What makes the Centurion Jesus’ model for “spiritual”?

First, notice that the man calls Jesus “Lord” (master). Every single one of the the bible’s 66 books uses the word “lord.” It appears nearly 8000 times in the Bible. (For comparison the word “love” is used about 800 times.) As a title for Jesus, “lord” emphasizes his authority, his rule over the whole world. Unlike most religious leaders, the centurion calls Jesus, “Lord.” Let that punch land for a moment: the leader of the most powerful military the world had ever seen calls Jesus, “the one with authority.” Whereas the religious leaders treated Jesus as a colleague, the truly spiritual defer to Jesus as Lord.

Jesus calls that deference “faith.” Faith in the bible is the opposite of sin. Soren Kierkegaard, father of existential philosophy, in a little book called The Sickness Unto Death said, “Sin is: in despair not wanting to be oneself before God….Faith is: the self, in being itself and wanting to be itself, grounded transparently in God.” Sin, regardless of what you may have learned in Sunday School, is not “doing bad things.” Sin is more subtle and much more dangerous: It is seeking our identity apart from God. While its’ antithesis, faith, is finding our identity in God. Faith, finding our identity in the God revealed in scripture and lived out in community, is why being truly “spiritual” always involves being “religious” as well.

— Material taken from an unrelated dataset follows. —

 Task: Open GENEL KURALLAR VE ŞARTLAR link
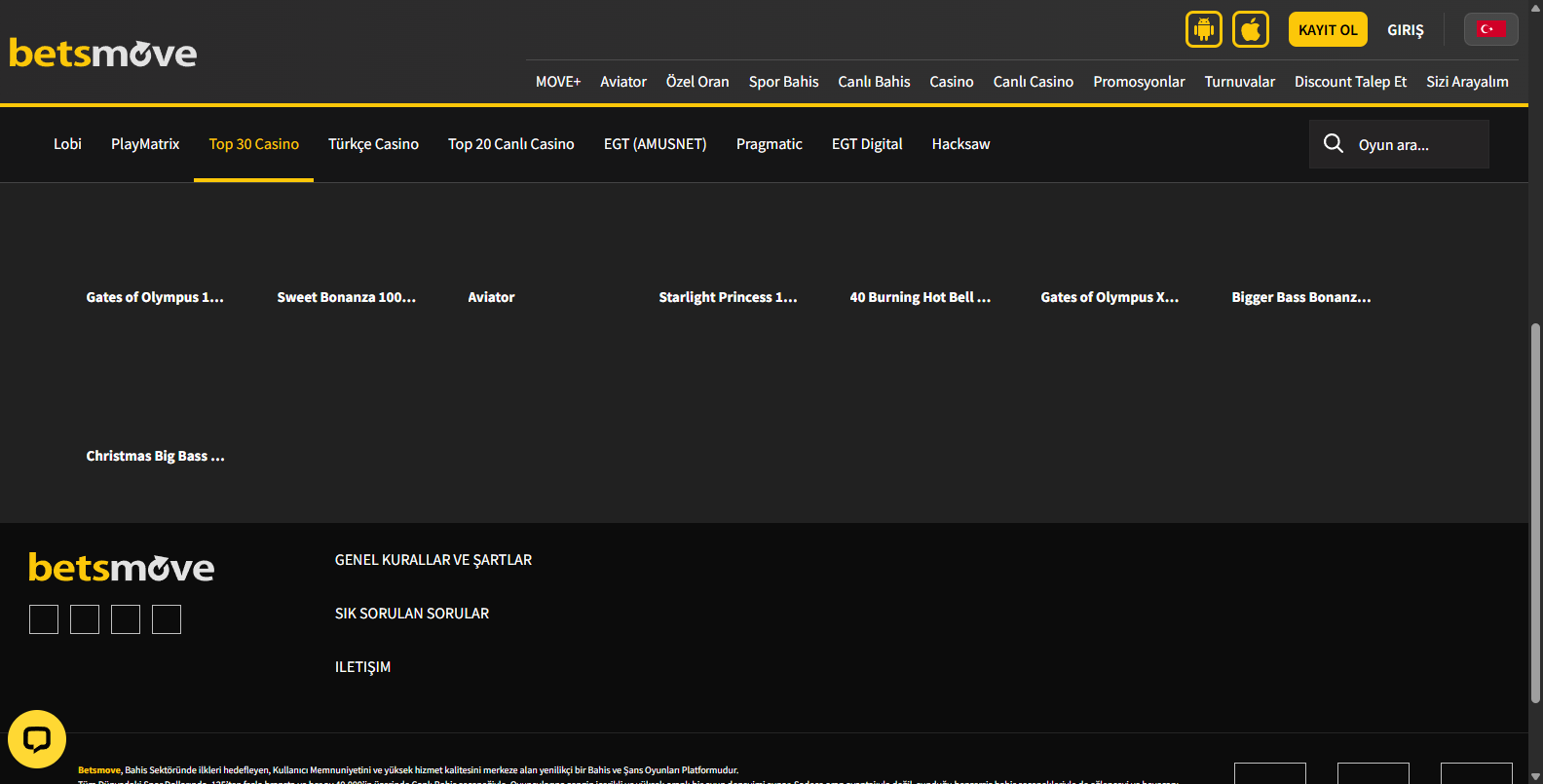pos(433,560)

Why do we need a defined faith and a defined faith community?

 Simply because they bring us into our created purpose: Finding our identity in Christ as we humbly, confidently surrender to the one rightly called, “Lord.” And having to express that faith by surrendering to other troublesome humans in the community of faith.

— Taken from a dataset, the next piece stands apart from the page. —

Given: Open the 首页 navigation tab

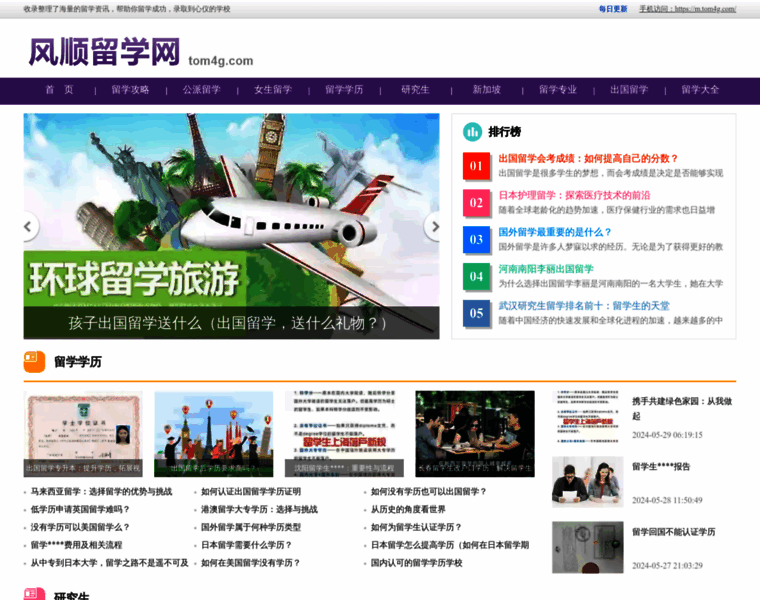Looking at the screenshot, I should point(59,90).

 The world, my friends, has realized the vacuousness of life without God. “Spirituality” is an acknowledgement of our unavoidable religious nature. “Spirituality without religion,” though, is an attempt to be nourished through a steady diet of dessert. It is the idolatry of the almighty self. The repeated more than reflected upon millennial mantra of “I’m spiritual but not religious,” reminds me of the six junior high girls I once saw walking through the mall wearing matching red “Dare to be Different!” T-shirts. Convinced they were saying something unique and profound, they failed to see the irony.

Whose fault is this?

Whenever those outside the Christian faith fail to connect there are two dynamics at work: Humanities’ own sin nature (“There is none who seeks God, no not one.” Rom. 3:10-11), and the church’s communication and demonstration of the faith. Unfortunately, instead of showing the way of faith as joyful surrender, popular Christianity has too often attempted to make faith palatable – serving up healthy doses of what Dietrich Bonhoeffer called, “Cheap grace.” Too often the evangelical church has dropped surrender for wish-fulfillment. Conservative churches have often settled for a message of self-help: “seven steps to…(fill in the blank) – diminishing God to one who exists to meet our desires.

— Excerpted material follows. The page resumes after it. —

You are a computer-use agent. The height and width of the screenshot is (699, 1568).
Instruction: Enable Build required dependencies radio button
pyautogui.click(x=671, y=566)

While the conservative church has lowered God, the progressive church, on the other hand, has tended to elevate humanity. The progressive church removes the need for redemption by purging our documents of the words of surrender: Father, king, Lord…if a symbol might be deemed “oppressive” or “problematic,” it is not to be understood in its’ redeemed context, but struck from our hymnals, prayer books, and bibles. But God is not known either by shrinking him or elevating us. God is known through faith in the triune one who joined us and became “obedient to death, even death on a cross.Therefore God has highly exalted him and bestowed on him the name that is above every name, 10 so that at the name of Jesus every knee should bow, in heaven and on earth and under the earth, 11 and every tongue confess that Jesus Christ is Lord, to the glory of God the Father.”

In the 1970’s there was a movie called “The Stepford Wives.” In it, a newcomer to an idyllic NYC suburb notices that the wives are unbelievably beautiful and docile. It turns out that the husbands have been eliminating their wives and replacing them with lifelike robots who behave according to the husbands wishes. “Spiritual but not religious” is code for “I want God on my terms.” “Spiritual but not religious” creates a Stepford God who comes on command and exists as a cosmic Jeanie in a bottle or as a dysfunctional parent who wants to be your buddy but won’t give you the discipline your heart craves. And, by the way,”spiritual but not religious” is a natural result of American Protestantism’s uncritical embrace of individualism and rationalism. It is Protestant Christianity that insisted that the world is not a magical and sacramental place and that the almighty self does not need the church to mediate God’s presence. How is “spiritual but not religious”  not the ultimate natural byproduct of the Reformation?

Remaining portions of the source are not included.